** EXERCISE MATERIALS **
* * * * * * * * *

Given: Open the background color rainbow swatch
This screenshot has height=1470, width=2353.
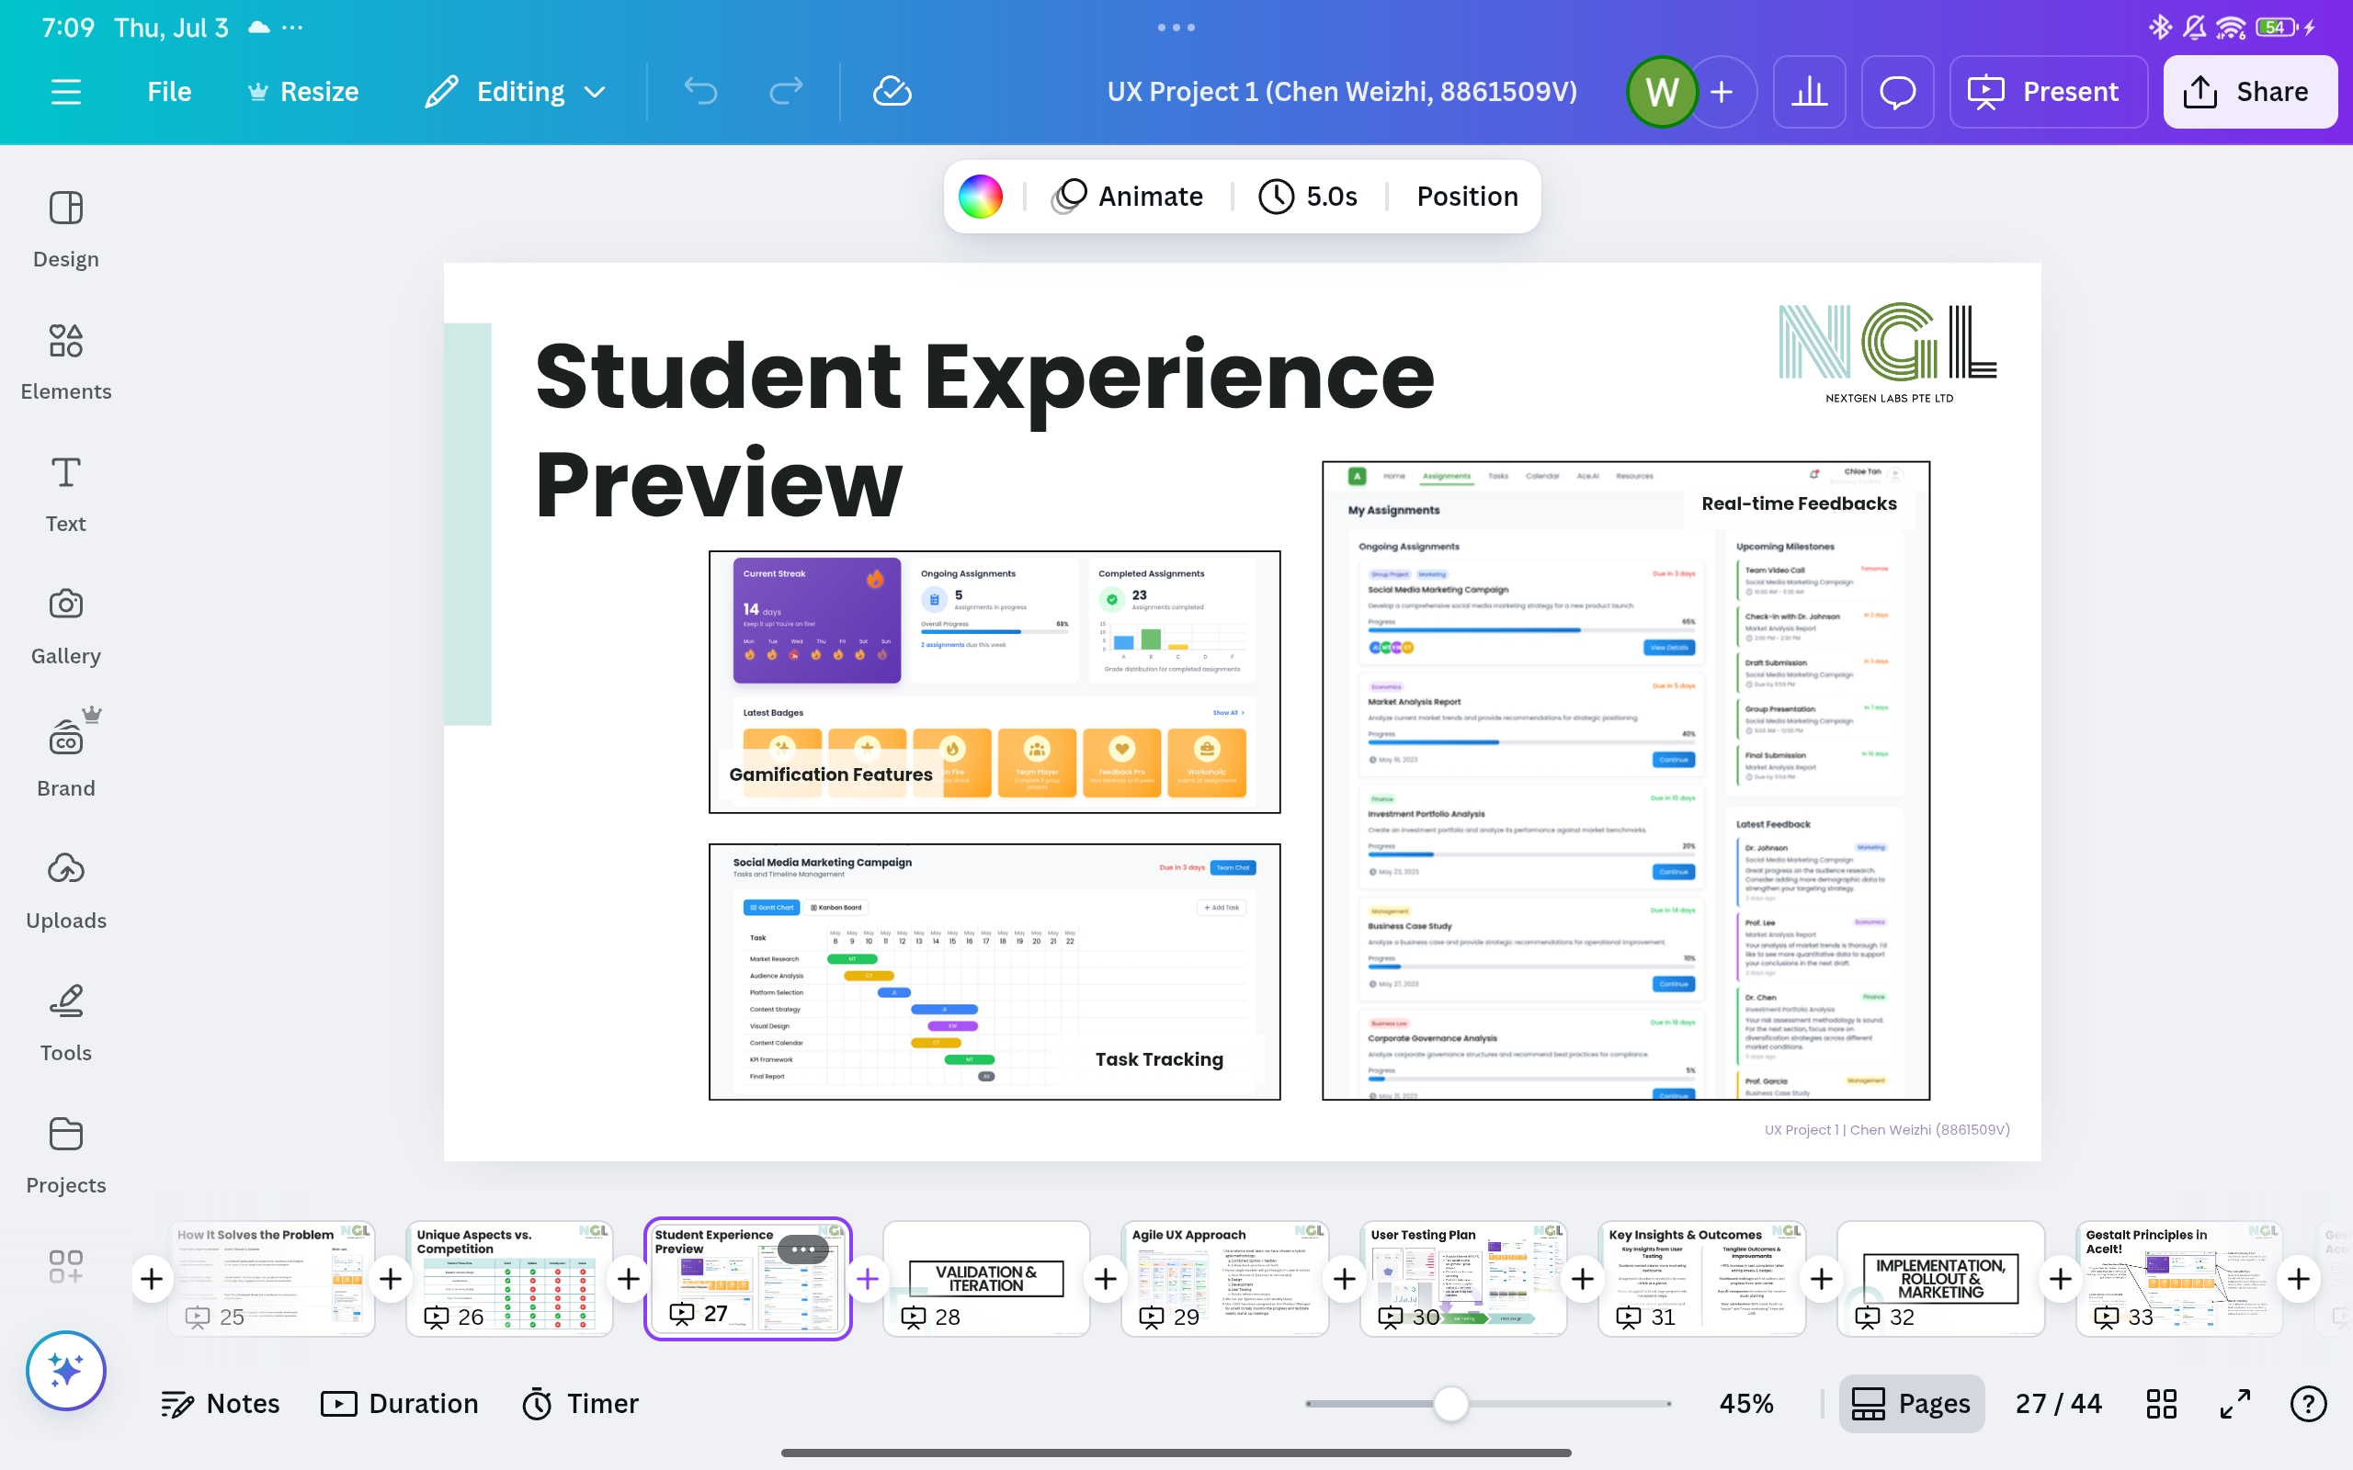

* * * * * * * * *

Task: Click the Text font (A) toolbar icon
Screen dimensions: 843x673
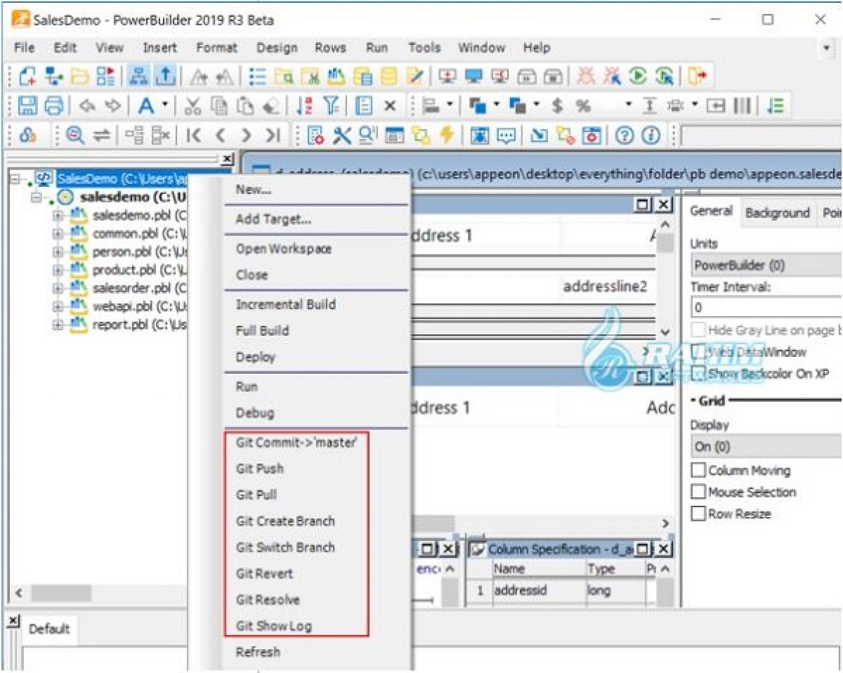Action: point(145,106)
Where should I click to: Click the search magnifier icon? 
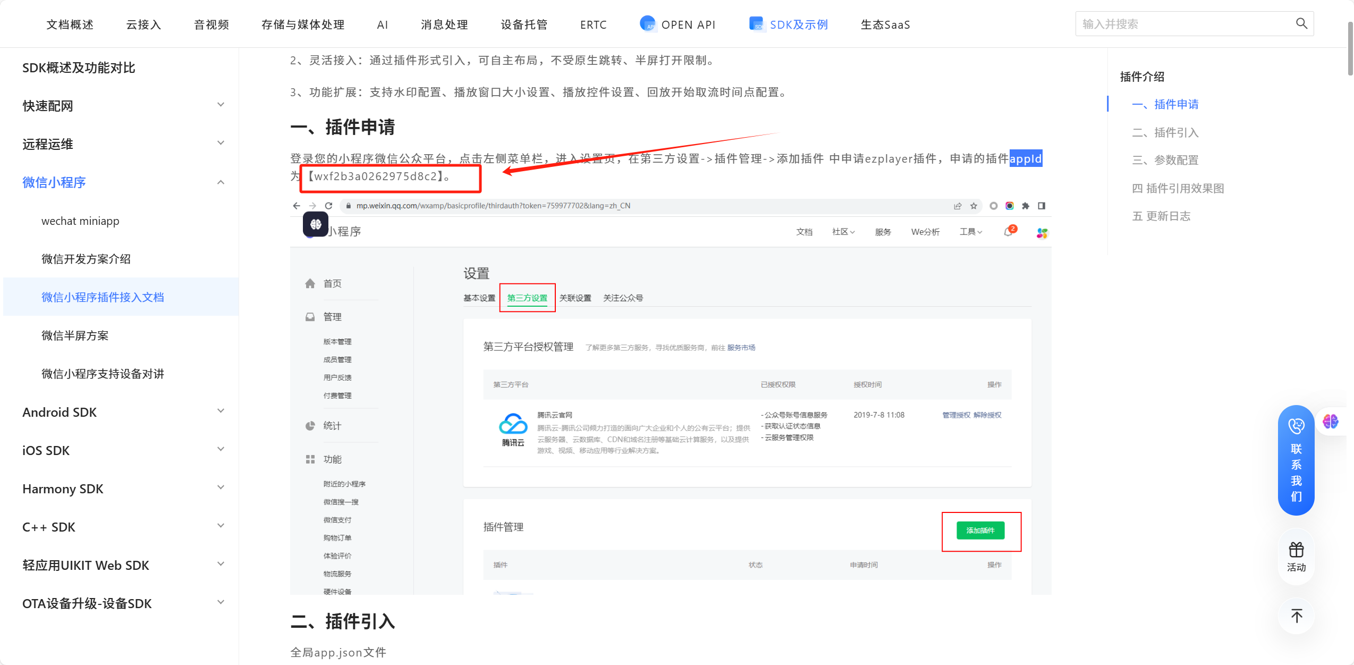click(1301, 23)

* * * * * * * * *

** PROBLEM TO SOLVE **
From the entries above, print the lines beginning at the one with "Given: Open the" and stopping after the one with "This screenshot has height=1470, width=2353.", exactly as written and with nothing else.

** RESULT **
Given: Open the background color rainbow swatch
This screenshot has height=1470, width=2353.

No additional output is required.